▶ WORK ITEM
Would it be possible to output exactly, and only, the lines below from the one holding "The height and" to the last line, both included, with every picture left out?

MATERIAL PROVIDED Block Start

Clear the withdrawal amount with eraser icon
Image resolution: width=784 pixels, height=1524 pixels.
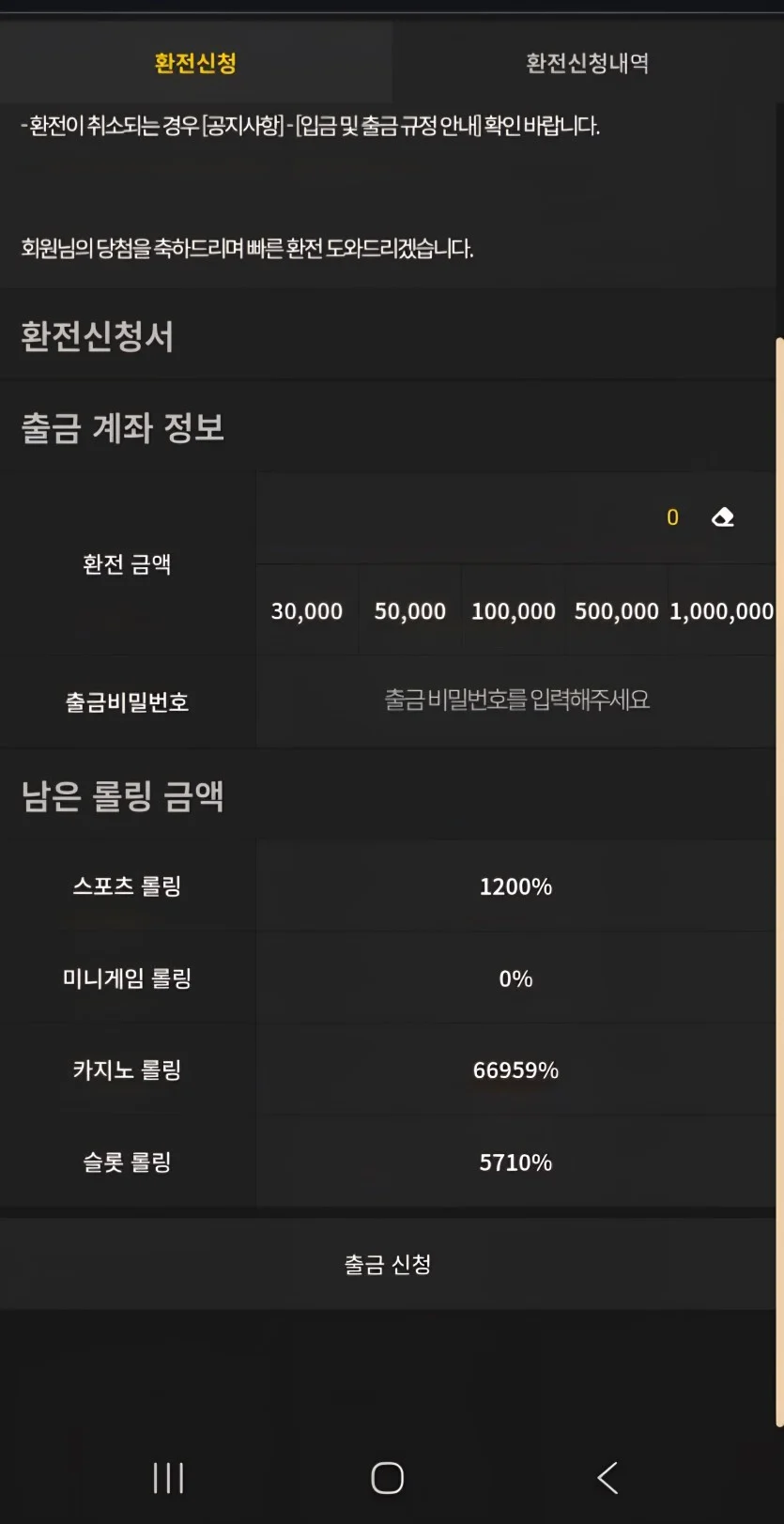click(723, 517)
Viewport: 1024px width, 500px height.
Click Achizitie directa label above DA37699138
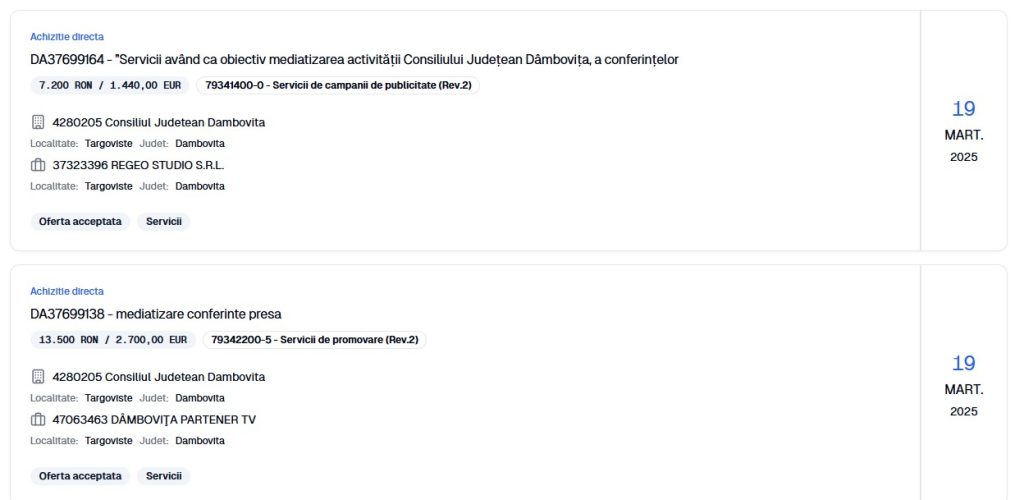click(67, 291)

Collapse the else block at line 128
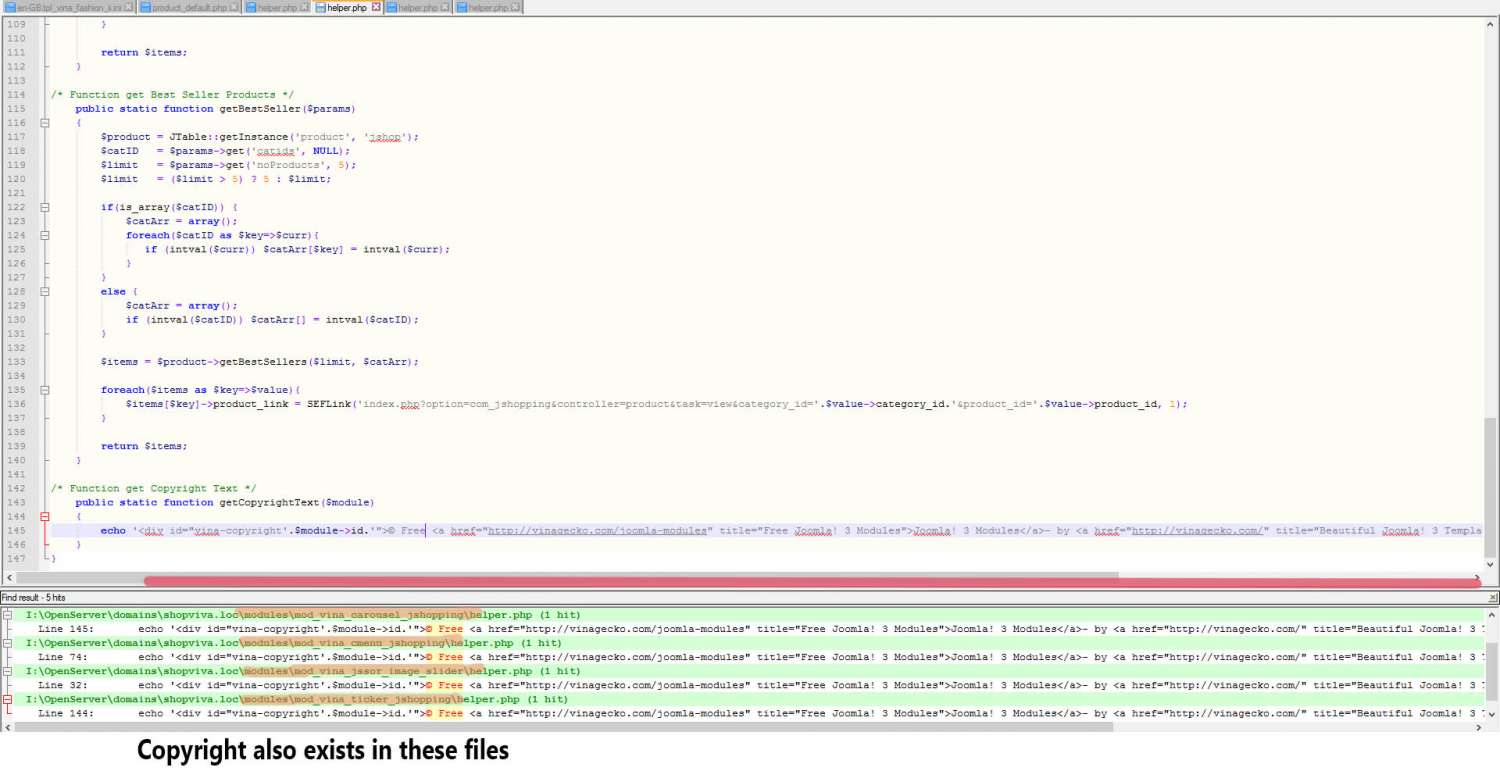coord(44,292)
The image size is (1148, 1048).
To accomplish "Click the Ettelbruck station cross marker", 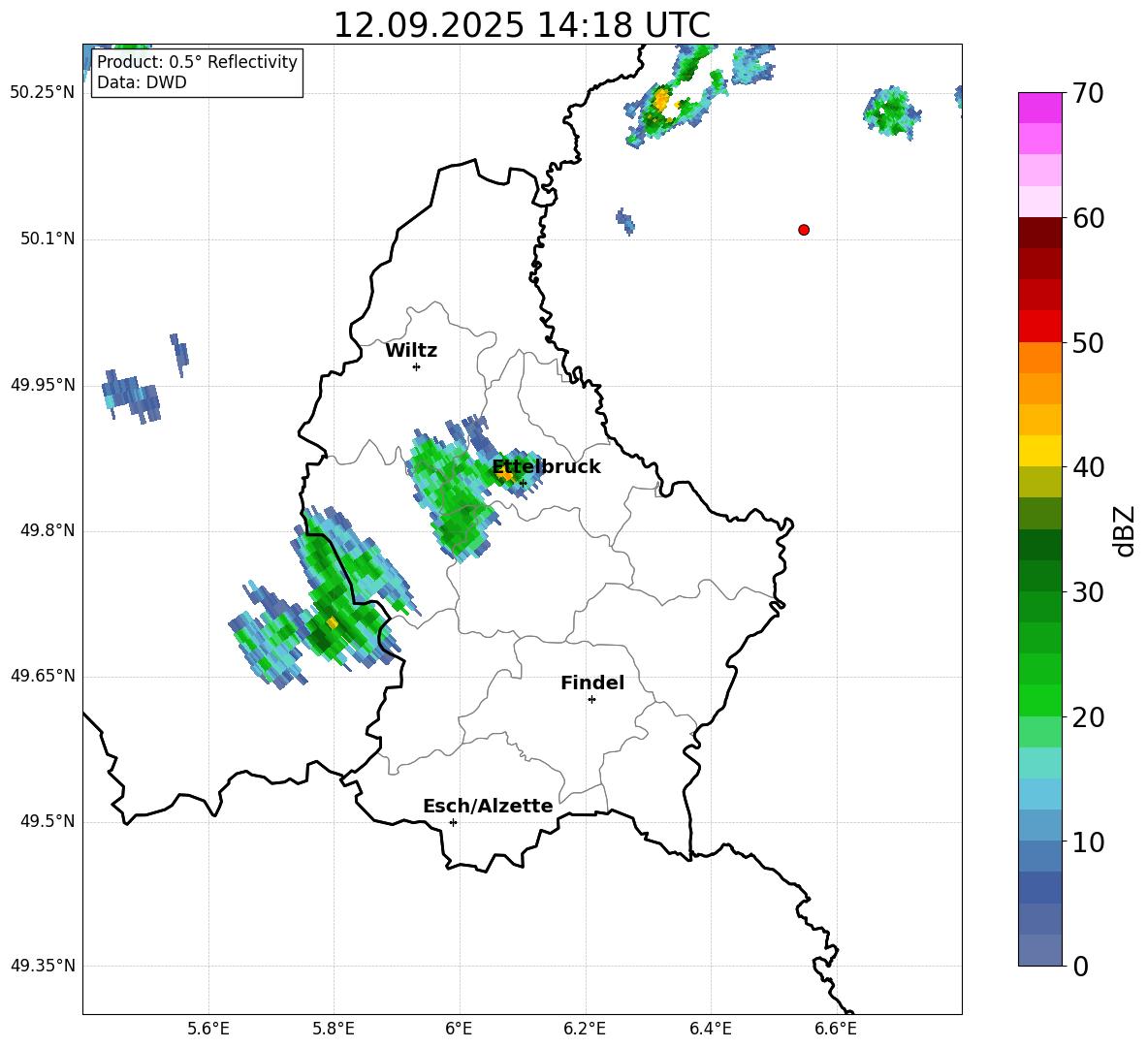I will tap(523, 483).
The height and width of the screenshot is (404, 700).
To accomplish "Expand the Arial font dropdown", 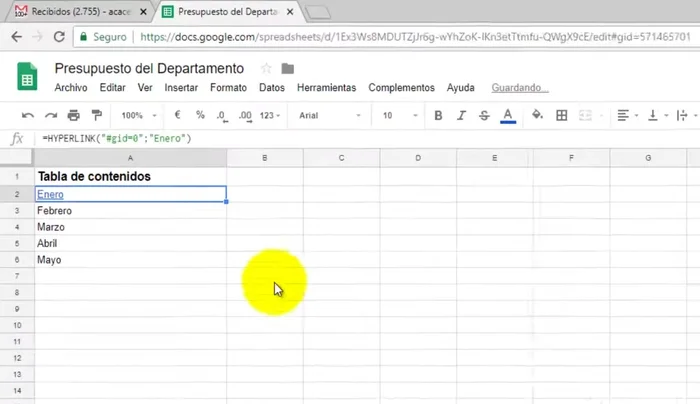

MATERIAL PROVIDED Block End

▶ ANSWER FOR THIS EXERCISE
The height and width of the screenshot is (404, 700).
To accomplish "Expand the Arial font dropdown", 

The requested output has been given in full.